So you think you found a compiler bug

Since started my new role back in January. I have somehow been hashtag blessed to encounter several compiler bugs. This is definitely not the first time I’ve hit compiler bugs but I’ve now gotten fairly good at figuring out when my code may not be the problem.

Most of the bugs I’ve hit have been related to code generation. Sometimes the compiler itself may segfault. Obviously if this is happening every time that’s fairly easy to narrow down. Sometimes a compiler segfault may be intermittent. Before reporting an intermittent compiler fault, please run a hardware test on your machine. Compilers do a very good job of using a lot of RAM and have a history of being a canary for hardware problems. I had this happen with one particular machine which would occasionally segfault during kernel builds (and in one notable case flipped a bit on a patch so the subject was “meep track of page owners” instead of “keep track of page owners”). Sometimes intermittent faults are real compiler bugs but it’s always good to rule out your own problems first.

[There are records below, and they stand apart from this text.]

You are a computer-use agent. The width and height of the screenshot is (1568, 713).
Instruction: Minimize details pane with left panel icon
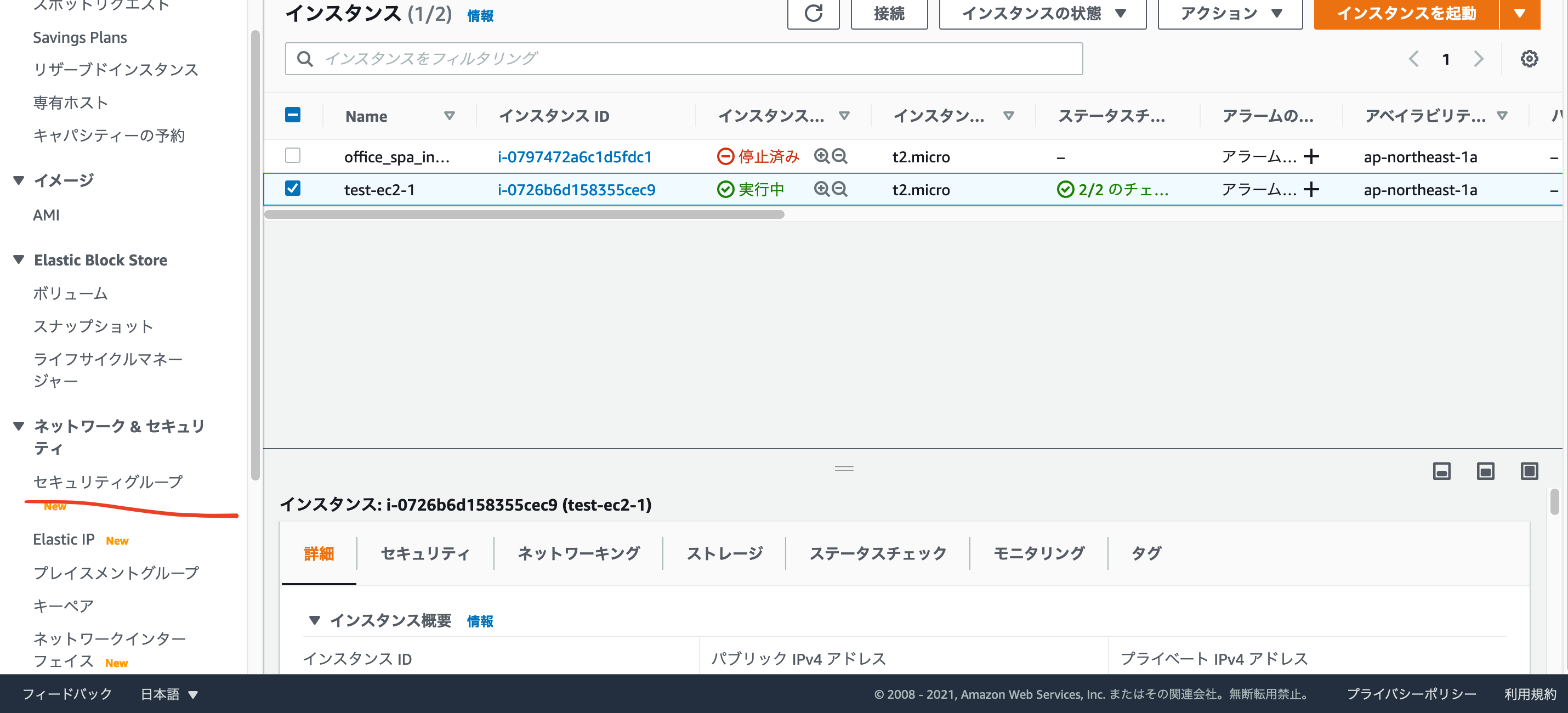click(1441, 471)
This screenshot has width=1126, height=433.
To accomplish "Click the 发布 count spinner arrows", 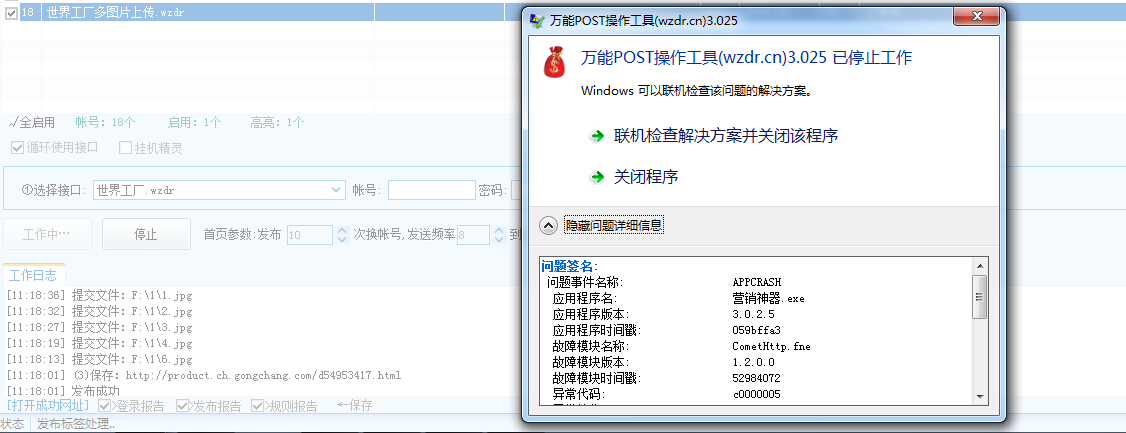I will [x=342, y=235].
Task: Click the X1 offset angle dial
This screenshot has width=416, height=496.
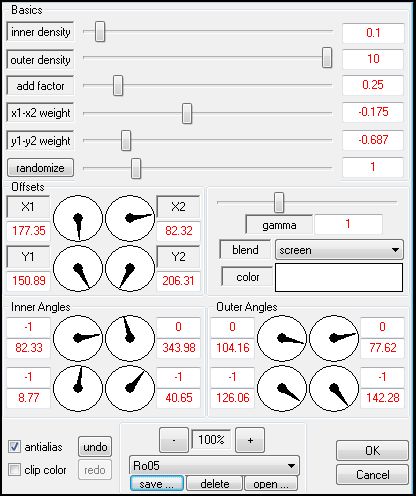Action: coord(78,218)
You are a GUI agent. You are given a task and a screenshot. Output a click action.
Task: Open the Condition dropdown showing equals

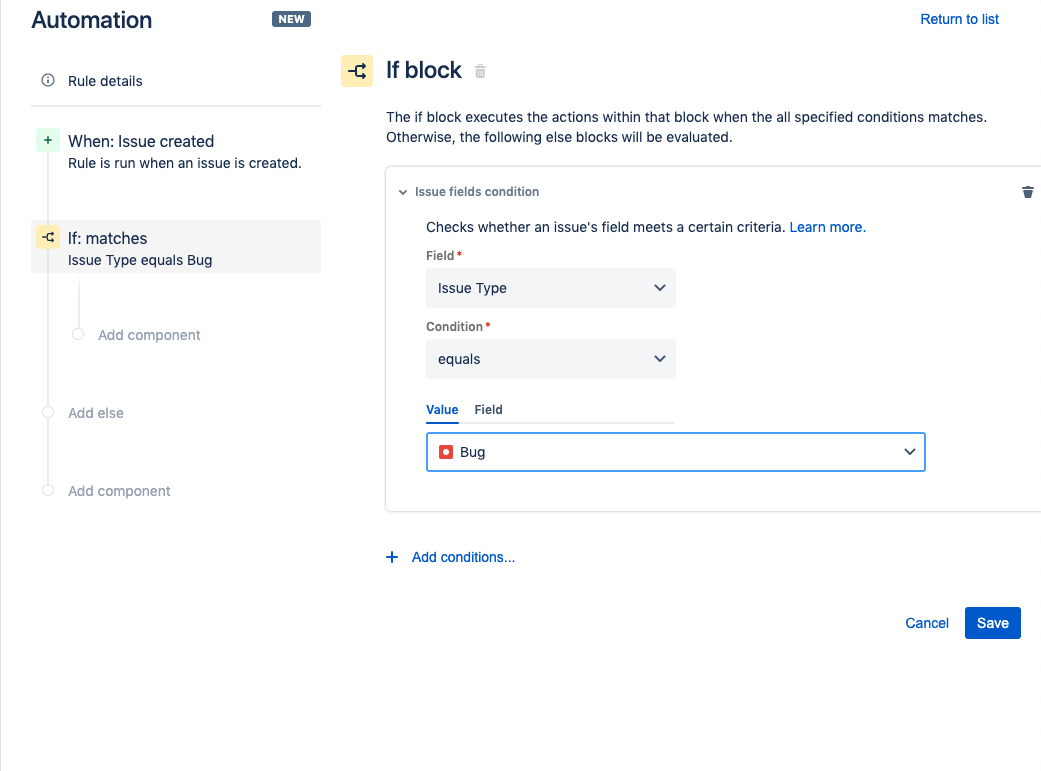[x=551, y=358]
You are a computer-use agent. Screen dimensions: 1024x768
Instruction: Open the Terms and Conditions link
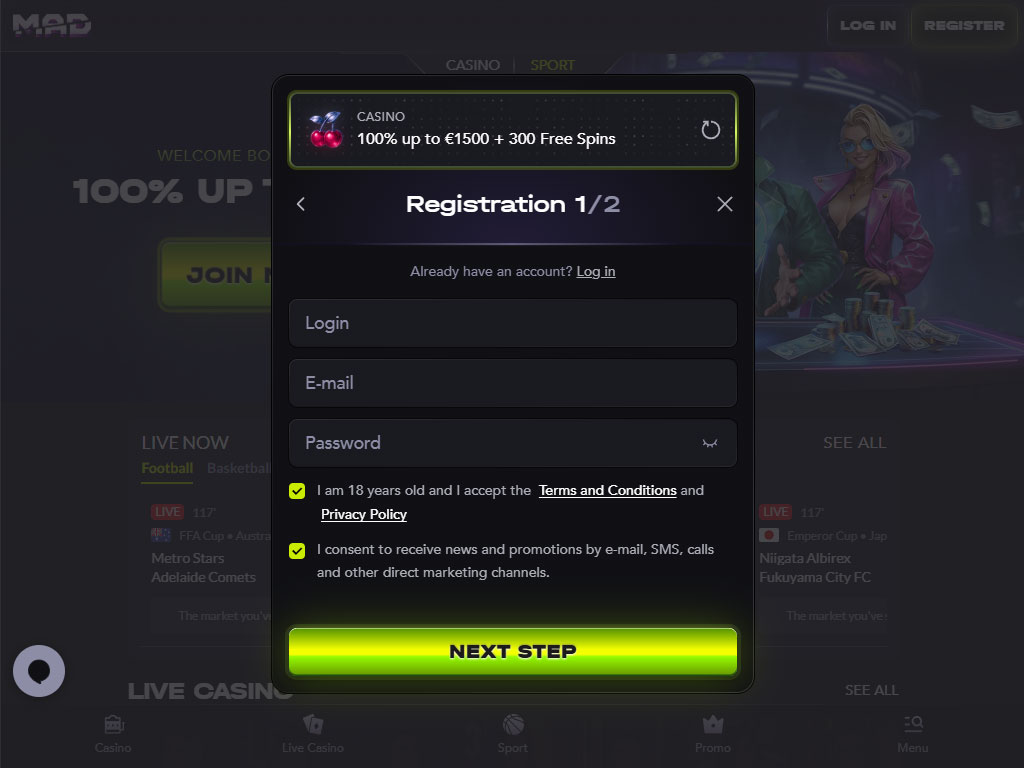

In keeping with the theme of “rule out your own problems”, one of the best signs that you might have a compiler bug is if the compiler is doing something you can’t explain. Take this C snippet:

int a = 4;
int b = 5;
int *c = (int *)0x1000;
*c = (a*b) << 24;

If you were to explain what this code was doing, you might explain this as “4 gets stored in a, 5 gets stored in b, 0x1000 gets stored into c, a and b get multiplied together, shifted left by 24 and stored at c”. Just because you can explain the code doesn’t make it correct though. The value for a, b, or c could be wrong, you could need to shift by 16, not 24 (you could forget there are 4 bytes in a u32…). Finding these bugs may be incredibly tricky but the important point of bugs in your own code is that you can debug them by updating your mental model of what’s happening. A compiler bug throws this model completely off.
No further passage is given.